We often think of questions on the same line as tests for children. If you were to say, “I will ask you questions after you finish reading this story,” your child will associate reading itself with a stressful activity. Instead, if we were to turn questions into fun conversation starters, children will not only participate enthusiastically but also be eager to read books.
The right kind of questions will also encourage children to think critically about the story and be creative with it. Not only will they learn to analyse the story, they will also learn to look at it from different perspectives.
Participating in book clubs and reading circles helps children develop these very skills among their peers in a friendly environment. But since this is not always a feasible option, parents can also ask the right kind of question to start up an engaging conversation.

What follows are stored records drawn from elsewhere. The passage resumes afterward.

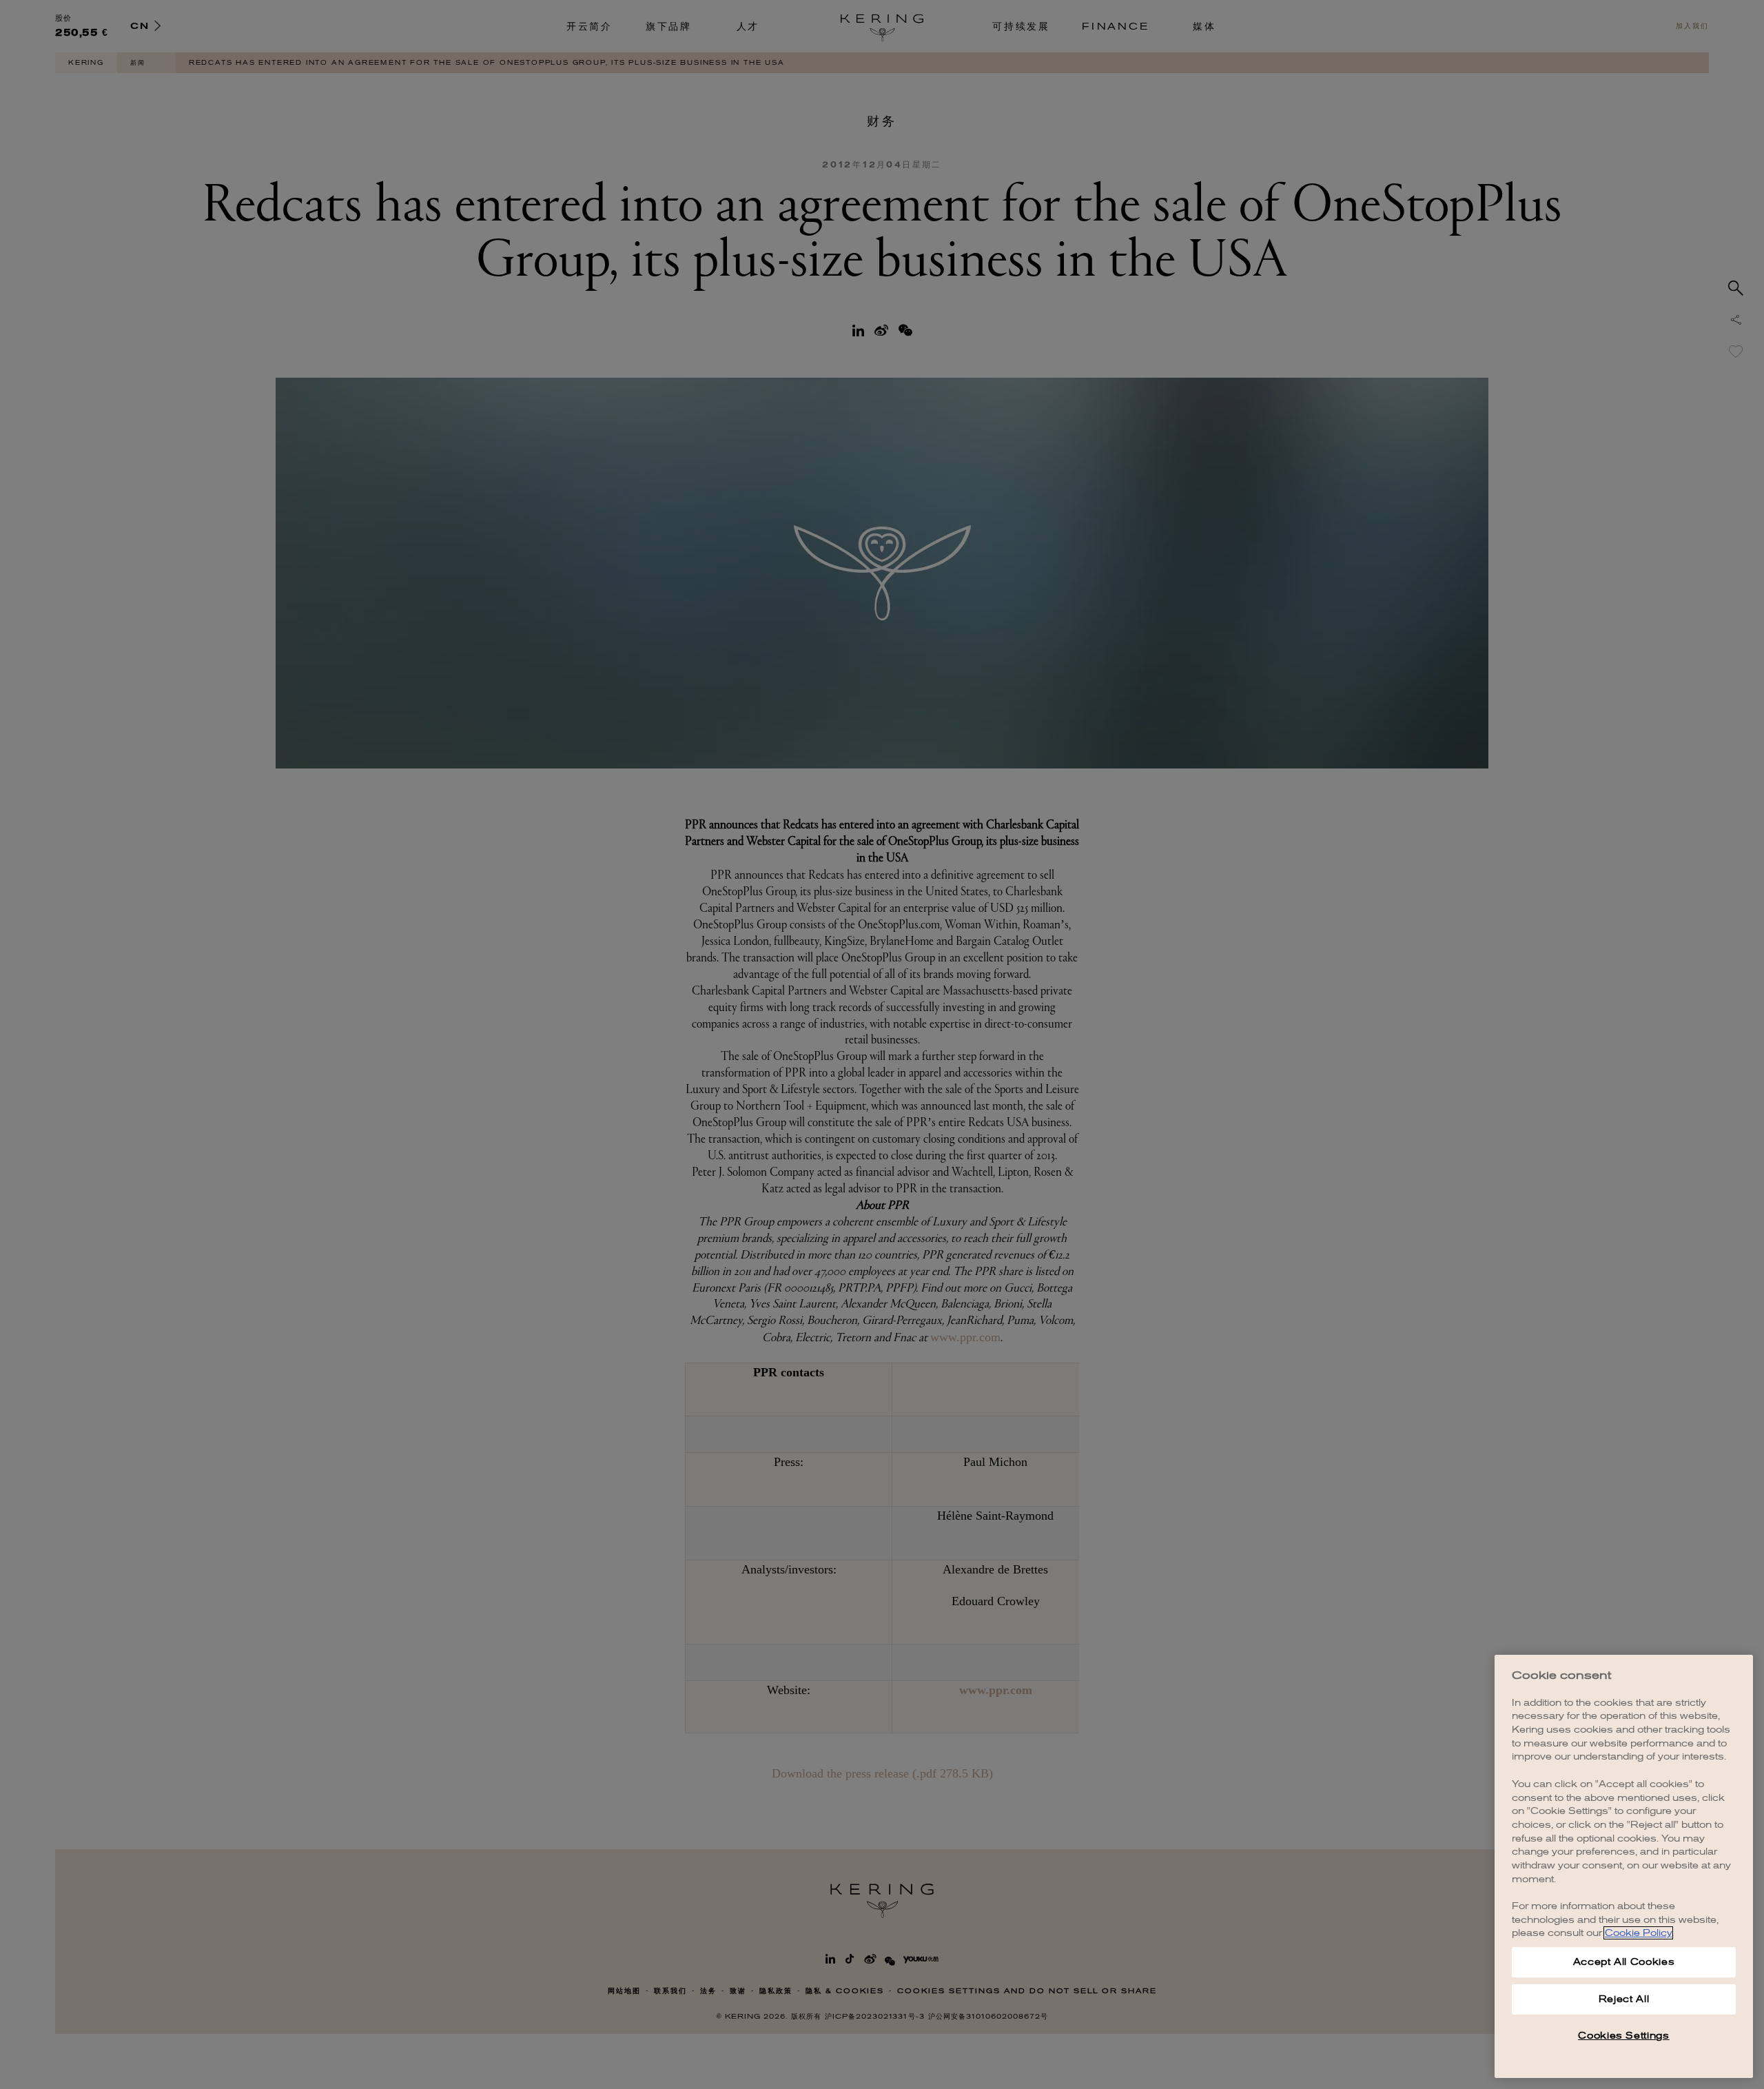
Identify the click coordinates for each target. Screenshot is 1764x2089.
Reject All (1624, 1999)
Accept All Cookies (1624, 1962)
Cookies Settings (1624, 2035)
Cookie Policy (1638, 1933)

Here are some interesting questions you can ask children after they have finished reading a book.
Plot based questions
Once children have finished the book, the plot of the story is freshest in their minds. Since you have not read the book, this is a good opportunity to have them give you a brief of the book. The following questions will instantly trigger their interest:
- What is the book about?
- What was the most memorable part of the book?
- If you could change it how would you change it?
- What was the important lesson you took away from the book?
Children are often engaged by the characters of the book. The more relatable the character the stronger the attachment to the story. Hence asking them questions about the character will always grab their attention.
- Which was your favourite character? Why?
- Which character would you like to meet in real life?
- Can you relate anybody around you to characters in the book?
- Imagine you were the lead character in the story, how would you have acted in the given situation?
Author based questions
These are the kind of questions that will get the children think creatively about the books as they will be forced to think like the author.
- What do you think the author hand in mind when they wrote this story?
- What do you think the author wants the reader to remember from the story?
- If you could ask one think about the story to the author, what would it be?
Here are a few other activities that would trigger the children’s imagination and an engaging conversation with your children about what they are reading:
- Visit the places mentioned in the books. If this is not possible you could also take them to a similar place. For example, if the story takes place in a small town, you could take your child to a similar small town and show them places similar to the ones mentioned in the book.
- Organise a role play or a skit where children dress up like the characters in their books and they act out a scene from the book, or better yet, a scene inspired by the book.